Recall that if some random variable $X$ that follows some distribution $p_X$ (i.e. $X \sim p_X$) is sampled $n$ times where $n \rightarrow \infty$ then the probability that the resulting sequence is a member of the typical set of $p_X$, $A_{\epsilon, X}$, is $1 - \epsilon$. Since the total number of elements in the typical set is approximately $2^{nH(X)}$ and each sequence is equiprobable, the probability of occurrence of any particular sequence in $A_{\epsilon, X}$ is approximately $(1 - \epsilon)2^{-nH(X)} \approx 2^{-nH(X)}$.
What follows from this is that if you need to transmit $n$ samples of some $X$ over a channel, then the transmission can be done with an arbitrarily small probability of error $P_e$ by sending the index $W$ in $A_{\epsilon, X}$ of the sequence that was observed. The index will be uniformly distributed over the set of indexes $\{1, 2, ..., 2^{nH(X)}\}$ because there are only $2^{nH(X)}$ equiprobable sequences in $A_{\epsilon, X}$.
Note that the entropy of each index is $nH(X)$ so in order to successfully transmit this source over a channel, you need a channel that is capable of transmitting at a rate of at least $nH(X)$ bits for every $n$ samples output from the source, or in other words you need a source that can transmit at least $H(X)$ bits for every sample output from the source (i.e $R \geq H(X)$).
Another arguments is to consider two rates $R_1$ and $R_2$, where $R_2 > R_1$ and $R_1 = H(X)$. Let $P_{\epsilon, R_1}$ be the minimum achievable probability of error (i.e the distortion) when a channel with a rate $R_1$ is used to transmit a source of entropy $H(X)$ for a fixed $n$. $D(R_1) = P_{\epsilon, R_1}$, where $D(R)$ is the distortion-rate function. Similarly, $D(R_2) = P_{\epsilon, R_2}$.

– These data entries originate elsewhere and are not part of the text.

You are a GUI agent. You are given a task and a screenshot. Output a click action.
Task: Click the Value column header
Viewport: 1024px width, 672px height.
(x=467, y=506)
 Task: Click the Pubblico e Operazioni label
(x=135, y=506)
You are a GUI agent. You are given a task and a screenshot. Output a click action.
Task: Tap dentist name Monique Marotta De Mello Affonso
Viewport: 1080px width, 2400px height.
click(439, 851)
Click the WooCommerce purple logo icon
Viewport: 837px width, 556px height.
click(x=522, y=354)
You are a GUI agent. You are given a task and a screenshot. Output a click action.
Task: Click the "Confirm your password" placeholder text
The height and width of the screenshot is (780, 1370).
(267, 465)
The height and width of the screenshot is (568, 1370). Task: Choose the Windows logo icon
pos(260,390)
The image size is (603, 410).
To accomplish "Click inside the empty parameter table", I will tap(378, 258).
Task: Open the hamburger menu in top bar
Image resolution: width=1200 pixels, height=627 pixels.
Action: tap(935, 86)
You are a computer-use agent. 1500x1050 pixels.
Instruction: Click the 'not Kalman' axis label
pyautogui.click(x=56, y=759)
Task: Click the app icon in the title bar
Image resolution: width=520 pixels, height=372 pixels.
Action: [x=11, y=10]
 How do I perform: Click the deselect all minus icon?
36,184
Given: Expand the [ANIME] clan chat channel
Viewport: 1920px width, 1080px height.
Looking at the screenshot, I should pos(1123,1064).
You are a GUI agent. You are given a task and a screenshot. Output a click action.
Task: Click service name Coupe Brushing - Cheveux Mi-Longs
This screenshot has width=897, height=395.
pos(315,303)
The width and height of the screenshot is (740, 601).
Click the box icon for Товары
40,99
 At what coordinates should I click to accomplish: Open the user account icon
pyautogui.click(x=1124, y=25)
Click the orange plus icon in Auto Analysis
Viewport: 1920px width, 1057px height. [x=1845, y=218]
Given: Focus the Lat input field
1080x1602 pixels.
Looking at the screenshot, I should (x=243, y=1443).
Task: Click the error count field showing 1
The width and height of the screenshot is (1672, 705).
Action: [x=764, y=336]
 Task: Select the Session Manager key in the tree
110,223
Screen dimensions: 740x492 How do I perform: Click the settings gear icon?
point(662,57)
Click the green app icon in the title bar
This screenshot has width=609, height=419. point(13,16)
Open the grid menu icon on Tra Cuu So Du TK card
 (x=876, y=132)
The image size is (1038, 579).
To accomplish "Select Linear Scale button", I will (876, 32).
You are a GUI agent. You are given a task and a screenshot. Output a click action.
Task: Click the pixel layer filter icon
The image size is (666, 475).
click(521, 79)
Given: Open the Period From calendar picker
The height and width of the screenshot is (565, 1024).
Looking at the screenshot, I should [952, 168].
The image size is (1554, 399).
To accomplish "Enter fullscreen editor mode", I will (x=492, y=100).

If $R_2 > R_1$ then $D(R_2) < D(R_1)$ because $D(R)$ is strictly decreasing (this is proved separately in the chapter on Rate-Distortion theory). What follows from this is that if $R_1 = H(X)$ and $D(R_1) = P_{\epsilon, 1}$, then for all rates $R_i > R_1 = H(X)$ we have $D(R_i) = P_{\epsilon, i} < P_{\epsilon, 1}$.
$P_{\epsilon, 1}$ thus acts as an upper bound for the distortion and thus proving that $P_{\epsilon, 1} \rightarrow 0$ is sufficient to prove that the minimum achievable probability of error will tend to $0$ for all $R_i > R_1 = H(X)$. At the point where $R = R_1 = H(X)$, the distribution of the index $W$ is uniformly distributed over the typical set.